I can’t multitask and neither can you

I think the reason why I am such a sucky blogger (read: why I don’t blog every day or even every other day) is because I can’t multitask.

I watch TV and have my laptop on my lap (where it should be), its hunka hunka burnin’ love battery slowly burning a hole down into the top of my left thigh, and I find that I am either engrossed in writing my post and I just missed Jon Stewart’s last three jokes, or I am laughing hysterically, gazing into his steely-grey pools of truth, my hands limply hovering over the keyboard.

This leaves me with a choice.  Do I have a life, or do I blog?

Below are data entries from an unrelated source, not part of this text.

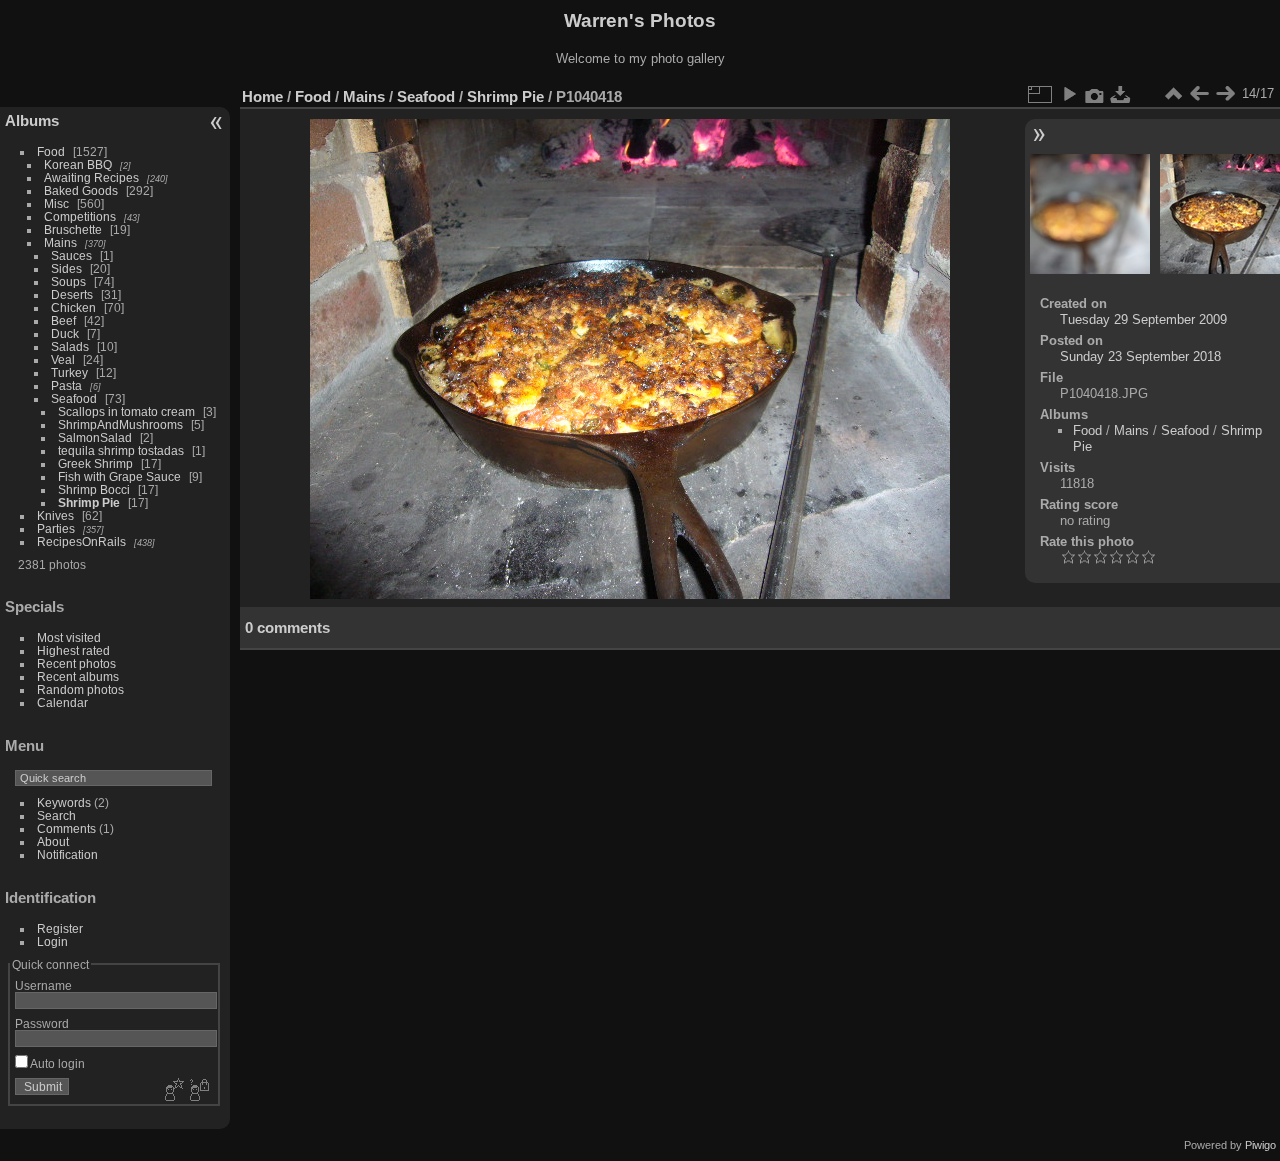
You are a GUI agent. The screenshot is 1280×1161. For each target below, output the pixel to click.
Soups (68, 281)
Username (43, 985)
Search (56, 815)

But if I don’t have a life, I’ll have nothing to blog about!

So I alternate.

I do fun things, and then time stops so I can blog about them.  You know, like Evie Garland from Out of This World, one of the best TV shows from my adolescence.  Oh, the possibilities!  Oh, to have the stunning blond basketball star Chris as a boyfriend!  To have an alien dad talk to me from a glowing box!  To have….Uncle Beeno!

I maintain that humans are incapable of multitasking.  I don’t care who protests, it just ain’t true.  When your brain is doing Thing 1, you have all your neurons working on it.  The second you add in Thing 2 (or try to), the quality of your work on both tasks plummets, and you actually have to split attention between the two; attention is not being paid simultaneously, at least not conscious attention.

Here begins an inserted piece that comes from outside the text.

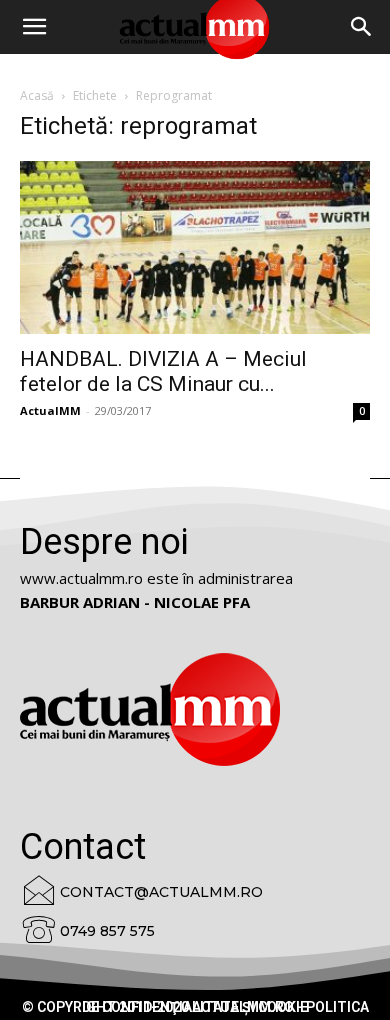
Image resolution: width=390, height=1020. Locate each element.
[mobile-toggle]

For this reason, it is no one’s business to text and drive, or even talk using a hands-free device while driving.  It just can’t be done well or safely.  I can’t do it, and I know none of y’all can do it.

But I digress.

How do you writers do it?  I imagine writers have writing time and then living time…but if writers are writing all the time for a living (ha), then are they living less?  Do y’all feel like time stands still when you write?

Now I’ll allow this LSD trip to run its course while all of you enlighten me on these very important questions.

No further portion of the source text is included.